Anthony Gilbert (writer)
Anthony Gilbert was the pen name of Lucy Beatrice Malleson, an English crime writer and a cousin of actor-screenwriter Miles Malleson. She also wrote fiction and a 1940 autobiography, Three-a-Penny, as Anne Meredith.
Biography
Lucy Malleson was born in Upper Norwood, Croydon. She attended St Paul's Girls' School. When her stockbroker father lost his job in 1914, the family suffered financial hardship, and she took up shorthand typing to earn a living. She began writing poetry, and then, inspired by the play The Cat and the Canary by John Willard, she tried her hand at detective novels, using the name J. Kilmeny Keith.

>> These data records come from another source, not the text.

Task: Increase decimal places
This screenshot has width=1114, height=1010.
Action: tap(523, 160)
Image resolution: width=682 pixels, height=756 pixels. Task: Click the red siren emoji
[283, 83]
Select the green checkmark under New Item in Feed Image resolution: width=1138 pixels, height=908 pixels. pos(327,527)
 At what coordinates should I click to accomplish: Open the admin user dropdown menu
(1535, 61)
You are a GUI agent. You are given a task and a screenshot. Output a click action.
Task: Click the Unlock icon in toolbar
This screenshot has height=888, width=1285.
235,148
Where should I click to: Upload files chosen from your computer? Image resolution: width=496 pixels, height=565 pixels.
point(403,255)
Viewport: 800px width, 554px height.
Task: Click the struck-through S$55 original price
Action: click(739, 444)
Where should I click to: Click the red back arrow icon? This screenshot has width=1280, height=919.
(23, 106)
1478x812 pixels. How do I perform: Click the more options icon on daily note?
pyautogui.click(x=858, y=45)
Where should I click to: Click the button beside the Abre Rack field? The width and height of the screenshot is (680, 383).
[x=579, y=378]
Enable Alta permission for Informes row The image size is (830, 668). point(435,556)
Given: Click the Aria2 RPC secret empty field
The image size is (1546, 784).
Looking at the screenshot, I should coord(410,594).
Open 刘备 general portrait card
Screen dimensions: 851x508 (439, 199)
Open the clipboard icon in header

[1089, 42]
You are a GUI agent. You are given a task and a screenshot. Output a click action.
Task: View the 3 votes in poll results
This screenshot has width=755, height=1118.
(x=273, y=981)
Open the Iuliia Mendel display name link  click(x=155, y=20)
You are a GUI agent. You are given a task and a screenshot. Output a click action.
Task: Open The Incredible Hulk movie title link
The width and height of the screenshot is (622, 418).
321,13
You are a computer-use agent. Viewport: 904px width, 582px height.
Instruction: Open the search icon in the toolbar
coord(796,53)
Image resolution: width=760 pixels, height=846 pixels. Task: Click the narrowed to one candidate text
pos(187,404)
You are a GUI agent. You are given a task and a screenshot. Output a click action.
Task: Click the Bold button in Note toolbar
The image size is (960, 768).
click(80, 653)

The first was The Man Who Was London, published in 1925. She published over sixty crime novels as Anthony Gilbert, most of which featured her best-known character, Arthur Crook. Crook is a vulgar London lawyer totally unlike the sophisticated detectives, such as Lord Peter Wimsey and Philo Vance, who dominated the mystery field when Gilbert introduced him. Instead of dispassionately analysing a case, he usually enters it after seemingly damning evidence has built up against his client, then conducts a no-holds-barred investigation of doubtful ethics to clear him or her. As fellow mystery author Michael Gilbert noted, "...he behaved in a way which befitted his name and would not have been approved by the Law Society." The first Crook novel, Murder by Experts, was published in 1936 and was immediately popular. The last Crook novel, A Nice Little Killing, was published in 1974.Adaptations
Her novel The Vanishing Corpse was adapted as the film They Met in the Dark, another novel, The Mouse Who Wouldn't Play Ball was filmed as Candles at Nine in 1944, and her novel on abduction and a faked identity, The Woman in Red, which features Arthur Crook and his assistant Bill Parsons, was adapted as the 1945 film noir, My Name Is Julia Ross. "You'll Be the Death of Me," an October 1963 episode of The Alfred Hitchcock Hour, was adapted from Gilbert's short story "The Goldfish Button" in the February 1958 Ellery Queen Mystery Magazine. Her short stories "Door to a Different World" and "Fifty Years After" were Edgar Award nominees.The 1942 novel Something Nasty in the Woodshed was adapted for stage by Dennis Hoey as The Haven, opening in New York in 1946. Crook was played by Melville Cooper. The production received poor reviews and lasted only five performances.